The most creative items here, however, are the modified ang ku kueh.
The traditional red tortoise shellshaped cake is given a modern makeover. Here, it comes in shades of purple, orange and green, and in shapes of animals, flowers or mooncakes.
After trying all seven flavours, my favourite is the red bean ang ku kueh ($1.20), the mooncakeshaped one. The red bean paste, not too sweet, has a zestiness from being cooked with dried tangerine peel.
The skin is thin, soft and malleable. This is because it is 90 per cent sweet potato, compared with most other versions which use more glutinous rice flour in the mixture.
Another winner is the coconut ang ku kueh ($1.20). It is like a cute ondeh ondeh, with an aromatic shredded coconut filling drenched in gula melaka.
KUEH HO JIAK
02-20 Block 6 Tanjong Pagar Plaza Food Centre; open: 7am to 2pm (Mondays to Saturdays), closed on Sundays; tel: 9028-4359; go to www.facebook.com/kuehhojiak.love
The shop is run by a motherdaughter duo, Ms Sandy Tan, 52, and Ms Elizabeth Chan, 28.
They ran a kueh stall at Ci Yuan Hawker Centre in Hougang for six months in 2015. Despite roaring business, they had to close it due to a hike in rent.
In May, they reopened in Tanjong Pagar. Now they sell about 500 kueh a day and are planning new flavours such as red bean chocolate lava and jackfruit.
Unlike most shops that rely on food colouring, Kueh Ho Jiak uses four varieties of sweet potato to colour the kueh skin: Japanese (purple and green), Jewel (orange), Garnet (orange) and Hannah (white).
Being a durian fan, I could not resist one of its bestsellers, the flower-shaped durian ang ku kueh ($1.60).
The durian pulp filling is so rich, it is like durian pengat, but unfortunately, it knocks out the fragrance of the sweet potato skin.

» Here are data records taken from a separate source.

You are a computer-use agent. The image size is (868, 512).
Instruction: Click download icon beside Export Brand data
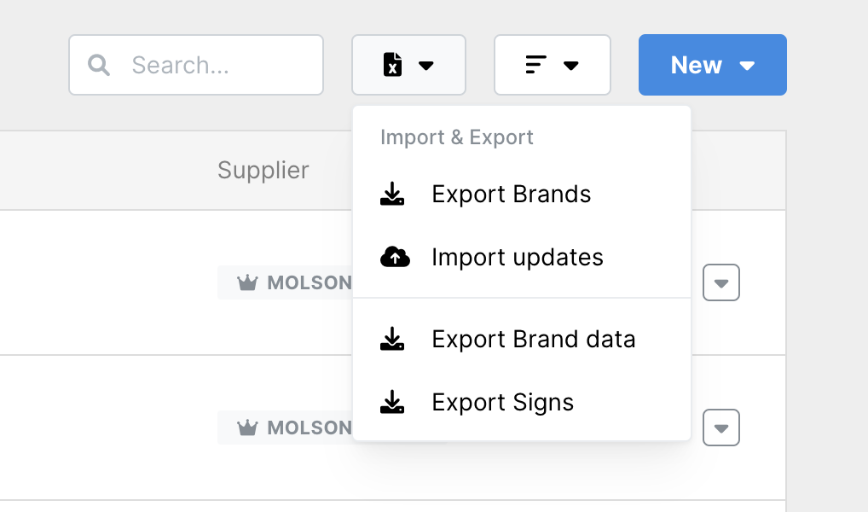(392, 339)
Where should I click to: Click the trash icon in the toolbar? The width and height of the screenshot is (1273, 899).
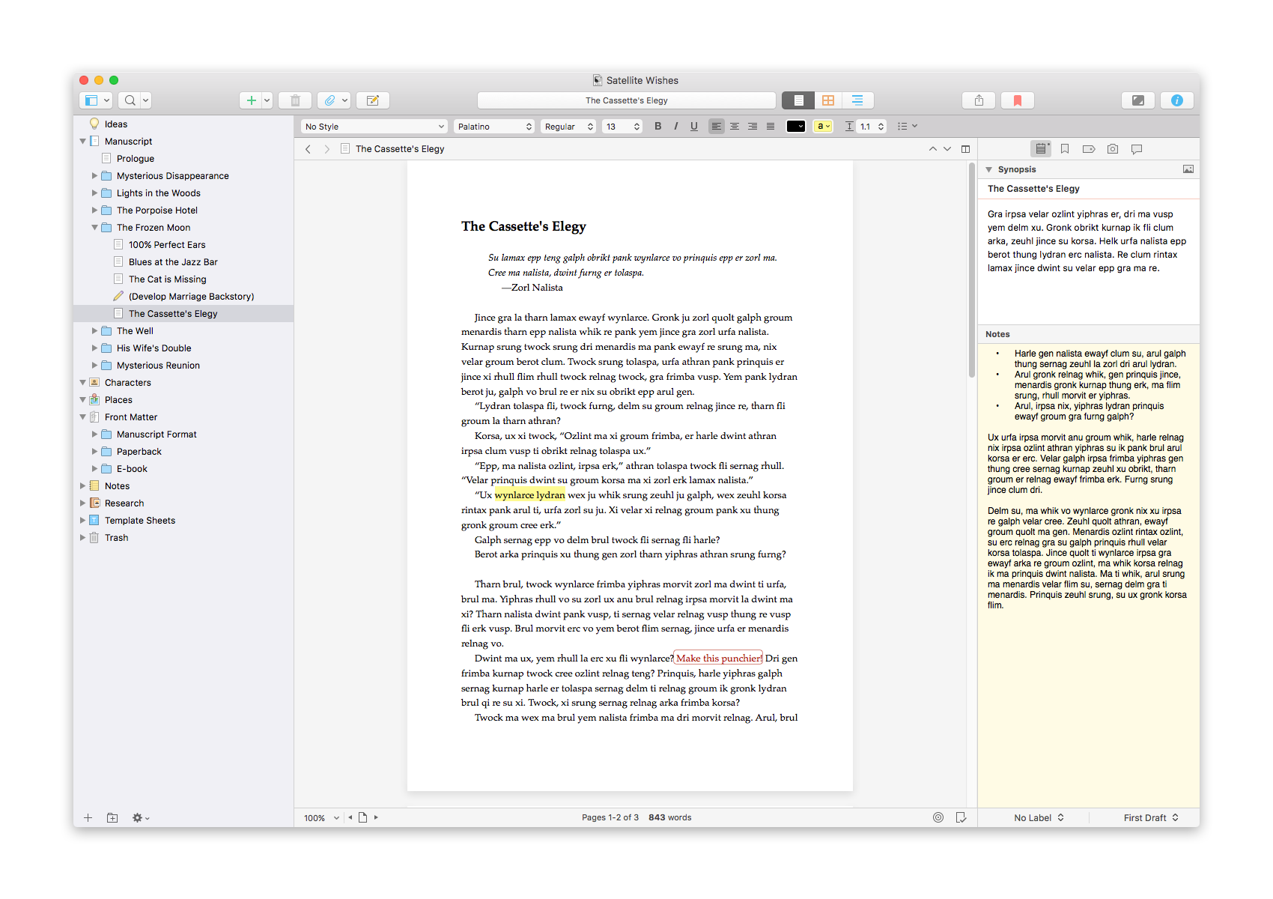click(x=295, y=100)
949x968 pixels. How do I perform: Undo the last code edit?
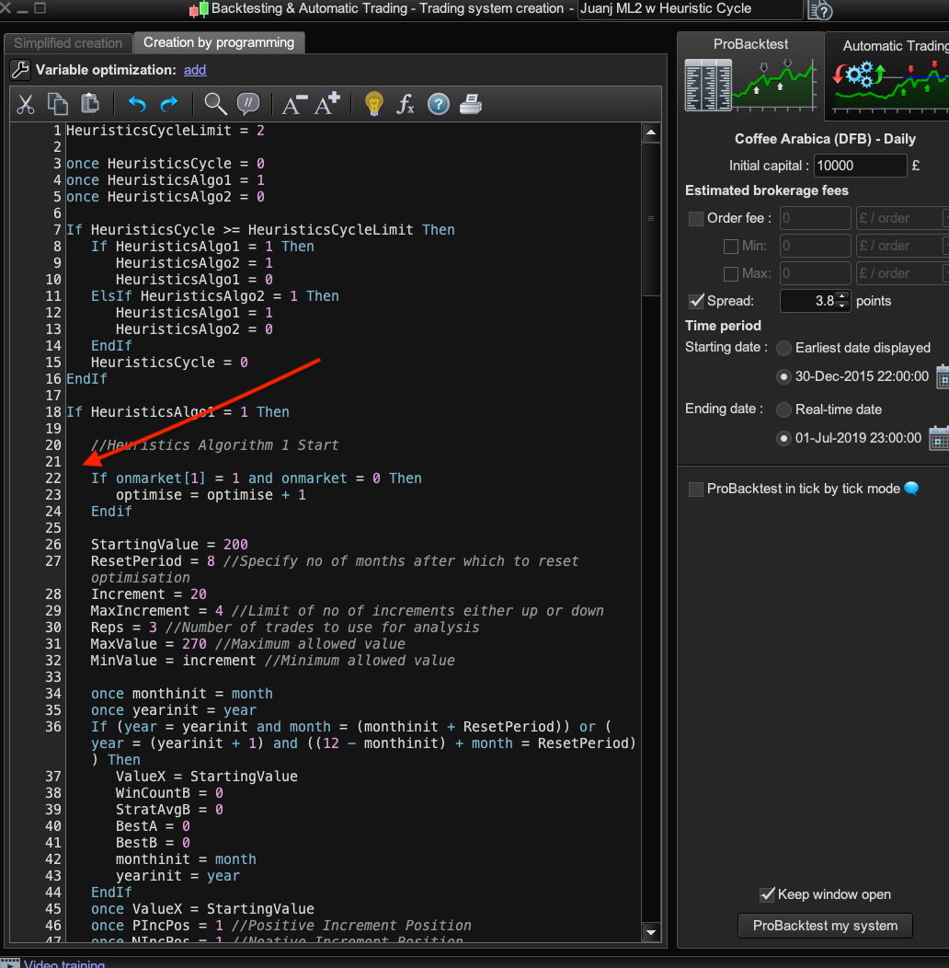coord(137,104)
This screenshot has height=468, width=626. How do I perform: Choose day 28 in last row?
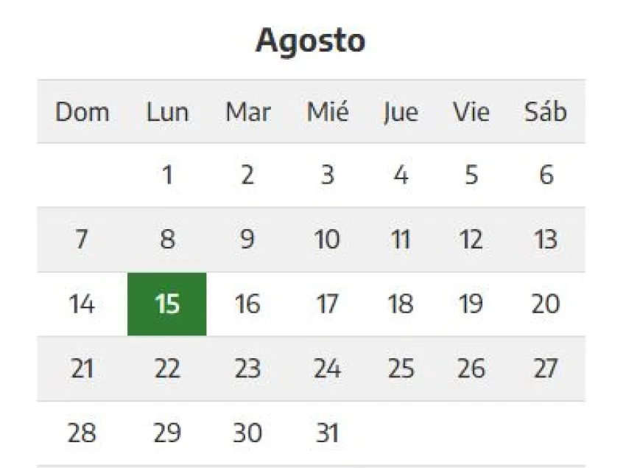82,433
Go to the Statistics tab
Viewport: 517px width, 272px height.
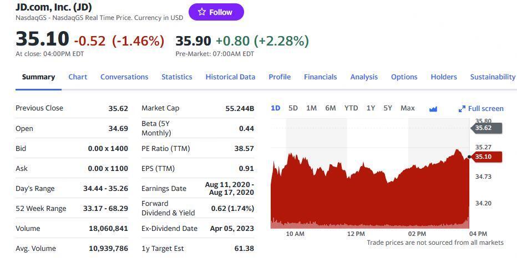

The savoury kueh are hit and miss. The hae bee hiam ang ku kueh ($1.60), also in the shape of a bear, is too spicy for my taste, but the longevity bun-shaped rice kueh with salted egg yolk ($1.80) fares much better.
The glutinous rice filling, studded with peanuts, salted egg yolk and dried shrimp, is moreish and flavourful. Ho jiak indeed.
If you want to get some of these goodies, go early. Stocks start to run low by 1pm.